In Santa Clara County v Southern Pacific, brought before the Supreme Court in 1885, the railroad company protested against having to pay a tax of about $30,000 on properties with $30 million in mortgages — or something like .001% tax. Way too much for Leland’s pals. Communism! Totalitarianism! (Or in e-commerce-speak, “Why should we pay the same sales tax everyone else pays? Can’t you see you’re stifling innovation!”) Santa Clara County took Southern Pacific to court to get them to pay their taxes, which the railroad refused to do for several years, citing six key defenses, including the argument that the railroad was a person granted rights and protections by the Fourteenth Amendment.
And here’s where it gets weird: Because in the decision Santa Clara County v Southern Pacific, you won’t find an actual ruling by the justices declaring that corporations are people protected by the Fourteenth Amendment. Instead, what you have is a line in the headnote to the ruling—a headnote written by the court reporter, not by the justices themselves, and stuck in there with or without the consent of some of the justices. The court reporter at the time, J. C. Bancroft Davis, was a heavyweight in his own right—both a deputy and interim Secretary of State, as well as a director of a railroad line in the east coast.
Headnotes by court reporters are not law; but the headnote, alleging to quote the Chief Justice stating, “The defendant Corporations are persons within the intent of the clause in section 1 of the Fourteenth Amendment to the Constitution of the United States, which forbids a State to deny to any person within its jurisdiction the equal protection of the laws.”
That’s from Davis’ court reporter headnote to the decision—but the decision itself explicitly avoids ruling on the case on any but technical grounds, that Santa Clara County assessed the railroads fences as property to be taxed, which the court ruled was not fair.

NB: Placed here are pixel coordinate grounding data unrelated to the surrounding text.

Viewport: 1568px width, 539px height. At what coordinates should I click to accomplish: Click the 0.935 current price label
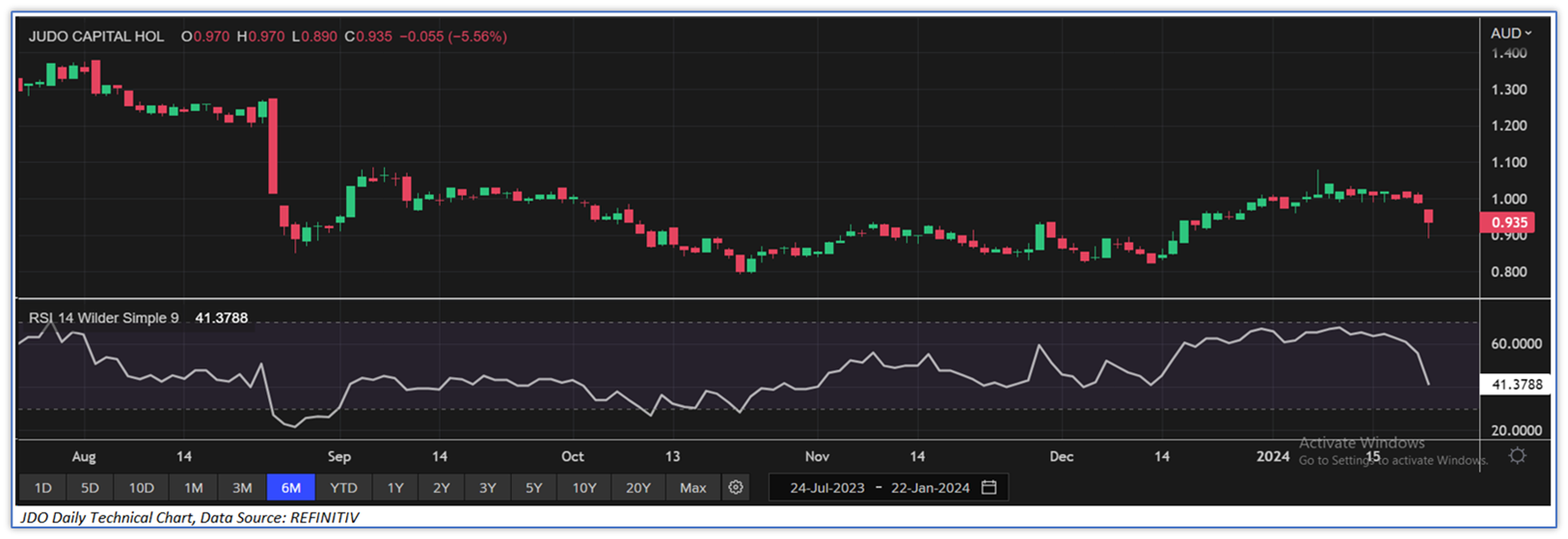[1509, 223]
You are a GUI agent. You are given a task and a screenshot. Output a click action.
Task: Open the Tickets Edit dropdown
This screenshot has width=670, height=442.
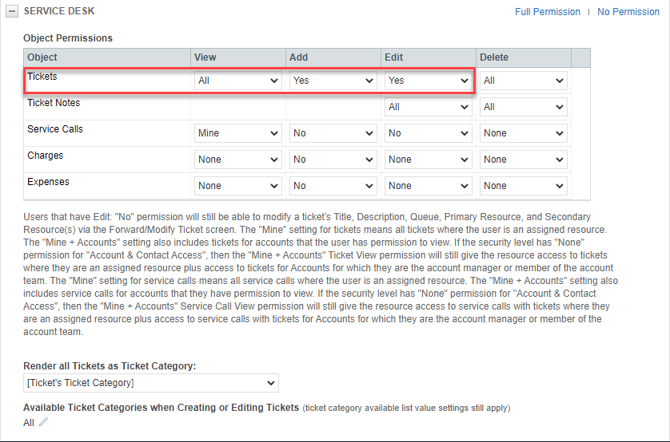(x=428, y=80)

The actual SCOTUS decision rests solely on that point, and makes zero mention of corporate personhood or the Fourteenth Amendment.
But American law, like British law, follows common law precedent, and once it became possible for other courts to cite the court reporter’s headnote to the Santa Clara County decision, corporations attained personhood by precedence, rather than by ruling.
And here we are today—where we have an Amendment meant to protect vulnerable and abused minorities now under attack from Lincoln’s party, who at the same time want to use the same section in the same amendment to protect fictitious artificial persons and allow them greater rights and powers than even those of us born here to American parents.
[Note: Read Thom Hartmann’s excellent history on corporate personhood, “Unequal Protection” to get a better sense of how crazy this is.]